• Problem description
Taking the lines below one at a time, count those with the string "agent" and give the result alone.

• Stored records
Content starts
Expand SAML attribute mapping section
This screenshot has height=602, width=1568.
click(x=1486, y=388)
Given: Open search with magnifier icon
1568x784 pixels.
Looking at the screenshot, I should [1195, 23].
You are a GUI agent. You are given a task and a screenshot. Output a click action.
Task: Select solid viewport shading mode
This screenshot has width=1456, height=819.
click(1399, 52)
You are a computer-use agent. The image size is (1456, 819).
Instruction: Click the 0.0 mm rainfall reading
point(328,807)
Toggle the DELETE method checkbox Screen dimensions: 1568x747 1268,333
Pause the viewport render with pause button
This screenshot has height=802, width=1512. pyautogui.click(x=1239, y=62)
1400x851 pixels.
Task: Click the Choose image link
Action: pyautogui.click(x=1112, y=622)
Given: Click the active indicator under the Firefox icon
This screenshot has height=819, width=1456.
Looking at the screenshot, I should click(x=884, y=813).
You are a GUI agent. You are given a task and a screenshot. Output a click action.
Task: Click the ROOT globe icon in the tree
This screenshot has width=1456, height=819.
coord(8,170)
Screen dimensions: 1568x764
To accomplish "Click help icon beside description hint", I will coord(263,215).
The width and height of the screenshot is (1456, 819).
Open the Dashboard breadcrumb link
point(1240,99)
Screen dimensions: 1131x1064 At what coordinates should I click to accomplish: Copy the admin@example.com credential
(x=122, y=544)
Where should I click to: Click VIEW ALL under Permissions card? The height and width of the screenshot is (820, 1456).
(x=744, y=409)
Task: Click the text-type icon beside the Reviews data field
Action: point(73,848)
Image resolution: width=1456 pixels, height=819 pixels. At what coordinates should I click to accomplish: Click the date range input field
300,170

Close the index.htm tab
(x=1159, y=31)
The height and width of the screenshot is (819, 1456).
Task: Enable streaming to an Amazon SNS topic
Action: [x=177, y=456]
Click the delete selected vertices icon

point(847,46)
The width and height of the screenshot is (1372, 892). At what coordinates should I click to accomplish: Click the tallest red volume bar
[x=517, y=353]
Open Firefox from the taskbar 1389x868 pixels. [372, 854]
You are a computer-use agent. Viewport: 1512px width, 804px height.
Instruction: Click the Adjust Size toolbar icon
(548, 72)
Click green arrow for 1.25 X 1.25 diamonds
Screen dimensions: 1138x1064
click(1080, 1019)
Content ends
• Result of the exercise
4